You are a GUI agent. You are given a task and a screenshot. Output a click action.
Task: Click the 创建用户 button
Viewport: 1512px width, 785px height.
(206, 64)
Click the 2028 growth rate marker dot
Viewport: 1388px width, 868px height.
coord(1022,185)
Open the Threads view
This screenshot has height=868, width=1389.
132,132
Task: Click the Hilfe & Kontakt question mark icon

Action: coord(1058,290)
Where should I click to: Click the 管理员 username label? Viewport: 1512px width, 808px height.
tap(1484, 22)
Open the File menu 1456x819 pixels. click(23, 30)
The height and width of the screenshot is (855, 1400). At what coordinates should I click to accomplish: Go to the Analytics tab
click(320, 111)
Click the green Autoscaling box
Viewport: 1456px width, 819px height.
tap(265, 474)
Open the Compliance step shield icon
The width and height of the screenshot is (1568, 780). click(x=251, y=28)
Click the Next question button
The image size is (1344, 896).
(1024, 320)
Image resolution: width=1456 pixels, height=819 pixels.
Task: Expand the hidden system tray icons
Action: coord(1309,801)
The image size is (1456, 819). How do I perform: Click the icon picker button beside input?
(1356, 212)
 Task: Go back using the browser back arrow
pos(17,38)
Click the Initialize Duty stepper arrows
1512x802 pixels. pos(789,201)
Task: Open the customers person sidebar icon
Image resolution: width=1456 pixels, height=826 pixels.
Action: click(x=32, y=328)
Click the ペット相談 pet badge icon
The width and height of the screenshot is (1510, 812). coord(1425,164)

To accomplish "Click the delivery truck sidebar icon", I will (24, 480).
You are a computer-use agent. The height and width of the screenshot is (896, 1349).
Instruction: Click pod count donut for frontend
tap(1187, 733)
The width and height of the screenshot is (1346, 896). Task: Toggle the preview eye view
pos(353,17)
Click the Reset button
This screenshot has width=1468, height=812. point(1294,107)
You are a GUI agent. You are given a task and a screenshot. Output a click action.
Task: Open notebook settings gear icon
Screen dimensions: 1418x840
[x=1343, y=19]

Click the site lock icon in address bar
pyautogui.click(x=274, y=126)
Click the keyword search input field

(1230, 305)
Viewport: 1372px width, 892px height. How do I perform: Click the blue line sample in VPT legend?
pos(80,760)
---*---
> **BRIEF**:
Write out each line exactly, starting with the line that contains "The width and height of the screenshot is (1346, 896)." and stopping after the last line of the data.

> **OUTPUT BELOW**:
The width and height of the screenshot is (1346, 896). Task: Toggle the preview eye view
pos(353,17)
Click the Reset button
This screenshot has width=1468, height=812. point(1294,107)
You are a GUI agent. You are given a task and a screenshot. Output a click action.
Task: Open notebook settings gear icon
Screen dimensions: 1418x840
[x=1343, y=19]

Click the site lock icon in address bar
pyautogui.click(x=274, y=126)
Click the keyword search input field

(1230, 305)
Viewport: 1372px width, 892px height. How do I perform: Click the blue line sample in VPT legend?
pos(80,760)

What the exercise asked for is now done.